The coronavirus may not have hit Africa as badly as other parts of the world but with schools and universities closed because of mass lockdowns across the continent, many children are turning on the television to keep up with their studies.
“Home School”, “Teachers’ Room” and “School on TV” are just some of the distance education programmes that private channels have launched to try to compensate for the closures.
“This is to prevent COVID-19 from winning where it hurts the most, in the area of knowledge,” Massamba Gueye, a teacher-researcher in Senegal, told AFP.
In Senegal, Futurs Medias, owned by the singer Youssou Ndour, gives lessons three times a day to all classes, including vocational education.
“The resumption of school… is no longer on the agenda,” says the General Association of Pupils and Students of Ivory Coast (Ageeci). “The threat of a lost year is probably looming.”
In neighbouring Burkina Faso, Burkinainfo private television broadcasts four times a day for students preparing to take qualifying exams.
“We record the lessons, which we broadcast on television, basically the core subjects — mathematics, physics-chemistry, philosophy and French,” says the channel’s director, Ismael Ouedraogo.
Experienced teachers volunteer to teach the classes, he said.
Formats vary across the continent, with an Ivorian start-up offering courses via text messages. Free at first, it does become a paid service later.
Several private African institutes and universities are exploring distance learning via the internet.
“We plan to finish the school year at the end of May,” said Burkina Faso’s Amed Moussa Diallo, chairman of the board of directors of the African Institute of Management, which has also set up online courses.
– Pitfalls –
Despite the optimism, distance learning faces several pitfalls, notably poor internet coverage in many of Africa’s rural areas, and the cost. Too often, students lack the technical means and the funds to follow the courses.
“Most students do not have access to the internet, especially since many have been asked to return to their homes, often in remote locations,” says professor Henry Tumwiine of the Mountains of the Moon University in Fort Portal, Uganda.
“In sub-Saharan Africa, 89 percent of learners do not have access to home computers and 82 percent do not have internet,” UNESCO said in a statement, noting a “worrying digital gap in distance learning”.
“In addition, while mobile phones can allow learners to access information and connect with each other and their teachers, around 56 million learners live in places not served by mobile networks, including nearly half in sub-Saharan Africa,” UNESCO added.
“I can’t afford a computer, so I’m missing online courses,” said Alexander Mubiru, a 29-year-old student at Makerere Public University in the Ugandan capital Kampala. “We’re going to wait for the university to reopen.”
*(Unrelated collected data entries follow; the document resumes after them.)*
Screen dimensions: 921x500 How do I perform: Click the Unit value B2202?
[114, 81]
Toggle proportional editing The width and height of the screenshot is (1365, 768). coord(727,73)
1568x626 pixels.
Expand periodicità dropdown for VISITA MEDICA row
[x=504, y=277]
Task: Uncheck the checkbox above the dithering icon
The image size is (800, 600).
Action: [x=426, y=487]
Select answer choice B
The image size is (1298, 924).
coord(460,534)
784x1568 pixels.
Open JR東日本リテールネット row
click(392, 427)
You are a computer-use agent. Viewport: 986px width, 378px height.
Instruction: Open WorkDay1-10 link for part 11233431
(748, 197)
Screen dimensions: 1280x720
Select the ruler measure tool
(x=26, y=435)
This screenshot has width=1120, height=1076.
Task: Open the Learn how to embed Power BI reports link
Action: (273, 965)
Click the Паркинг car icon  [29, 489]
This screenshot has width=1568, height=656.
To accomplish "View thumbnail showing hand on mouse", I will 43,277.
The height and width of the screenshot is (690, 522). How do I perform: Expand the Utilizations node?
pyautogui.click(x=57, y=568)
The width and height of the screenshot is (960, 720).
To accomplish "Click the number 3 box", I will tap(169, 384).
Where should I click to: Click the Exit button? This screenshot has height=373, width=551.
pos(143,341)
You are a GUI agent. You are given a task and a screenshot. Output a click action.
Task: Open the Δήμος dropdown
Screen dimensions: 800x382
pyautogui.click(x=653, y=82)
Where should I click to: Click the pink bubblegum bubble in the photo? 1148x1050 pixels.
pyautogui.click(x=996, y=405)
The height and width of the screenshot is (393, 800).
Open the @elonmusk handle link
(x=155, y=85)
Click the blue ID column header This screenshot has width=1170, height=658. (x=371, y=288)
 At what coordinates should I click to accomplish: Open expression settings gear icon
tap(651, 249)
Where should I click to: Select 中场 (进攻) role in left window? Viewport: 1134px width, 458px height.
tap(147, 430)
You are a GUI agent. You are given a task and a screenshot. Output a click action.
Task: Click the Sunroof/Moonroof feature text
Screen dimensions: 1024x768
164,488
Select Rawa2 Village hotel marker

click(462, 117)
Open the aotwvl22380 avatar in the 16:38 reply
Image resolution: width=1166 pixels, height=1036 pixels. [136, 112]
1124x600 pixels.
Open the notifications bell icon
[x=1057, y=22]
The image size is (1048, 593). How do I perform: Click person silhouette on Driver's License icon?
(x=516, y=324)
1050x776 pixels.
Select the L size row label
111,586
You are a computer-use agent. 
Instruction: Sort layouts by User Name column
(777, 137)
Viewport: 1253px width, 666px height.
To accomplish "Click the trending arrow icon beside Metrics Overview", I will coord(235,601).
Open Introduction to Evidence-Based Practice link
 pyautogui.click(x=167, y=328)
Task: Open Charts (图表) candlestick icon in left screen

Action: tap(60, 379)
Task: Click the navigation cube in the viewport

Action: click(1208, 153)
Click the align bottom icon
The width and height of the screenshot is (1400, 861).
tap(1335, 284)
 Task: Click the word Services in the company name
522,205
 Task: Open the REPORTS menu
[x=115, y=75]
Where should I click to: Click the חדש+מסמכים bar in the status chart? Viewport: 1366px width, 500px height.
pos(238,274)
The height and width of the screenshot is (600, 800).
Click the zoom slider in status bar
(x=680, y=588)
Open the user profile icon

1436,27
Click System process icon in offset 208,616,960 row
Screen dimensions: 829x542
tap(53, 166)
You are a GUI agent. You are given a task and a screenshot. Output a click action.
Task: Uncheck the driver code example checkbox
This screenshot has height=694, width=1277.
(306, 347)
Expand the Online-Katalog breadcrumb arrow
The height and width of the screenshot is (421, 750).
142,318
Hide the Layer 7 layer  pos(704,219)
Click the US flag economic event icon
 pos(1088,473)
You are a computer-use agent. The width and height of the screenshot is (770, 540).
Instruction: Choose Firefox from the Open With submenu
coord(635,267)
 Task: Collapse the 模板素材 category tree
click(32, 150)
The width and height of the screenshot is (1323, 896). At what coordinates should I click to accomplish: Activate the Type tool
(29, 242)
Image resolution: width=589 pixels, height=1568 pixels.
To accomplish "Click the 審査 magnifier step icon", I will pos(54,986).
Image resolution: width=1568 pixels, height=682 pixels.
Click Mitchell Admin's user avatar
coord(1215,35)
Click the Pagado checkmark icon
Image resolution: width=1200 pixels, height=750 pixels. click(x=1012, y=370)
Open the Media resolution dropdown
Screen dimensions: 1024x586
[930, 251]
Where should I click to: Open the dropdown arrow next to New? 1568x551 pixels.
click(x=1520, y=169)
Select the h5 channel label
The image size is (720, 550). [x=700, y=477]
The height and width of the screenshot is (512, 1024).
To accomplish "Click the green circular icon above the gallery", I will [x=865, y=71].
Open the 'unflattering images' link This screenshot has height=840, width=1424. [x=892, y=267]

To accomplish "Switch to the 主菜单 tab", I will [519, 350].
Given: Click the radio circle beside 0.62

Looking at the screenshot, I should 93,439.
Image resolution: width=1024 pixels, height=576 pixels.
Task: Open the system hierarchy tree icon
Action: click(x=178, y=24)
Television, therefore, is far from a miracle cure. The lack of interactivity between teachers and students is a big minus. On top of that, the students cannot ask questions and the teachers have no way of testing the students’ understanding.
Many parents believe that the courses would be more valuable if they were coordinated with the school programme and allowed for teacher-student interaction as is possible with internet teaching.
– No TV, no electricity –
“With home lessons, students must first get used to sitting and being at their computers. They must practise discipline,” said Makini Tchameni, director of the African American Academy in Burkina, which specialises in remote learning.
The Ivorian association Ageeci questions the practicality of trying to get students to do 1,300 hours for the year and is also worried about the pupils who struggle to keep up with the lessons.
“Will they be able to master distance learning?” it asks, “especially those in the poorer districts where there is sometimes no electricity, no television no radio or internet.”
Students in Cameroon face chronic power outages.
“The city has been without electricity for a week,” said an official from Mozogo, a remote city in the far north of the country.
“The children are distraught,” says Mozogo resident Gil Mahama, father of eight.
“Not everyone has a television. We are worried because our children do not have the same opportunity to follow lessons on radio and TV.”
Some are trying to make the most of the current arrangements.
In Burkina Faso, high school student Khalil Nonguierma is delighted with being able to “keep in touch with the school” but he is worried about the “lack of interactivity with the teacher who just does a lecture or corrects homework.”
“If we understand, it’s good,” he says. “But if we don’t understand, we can’t keep up.”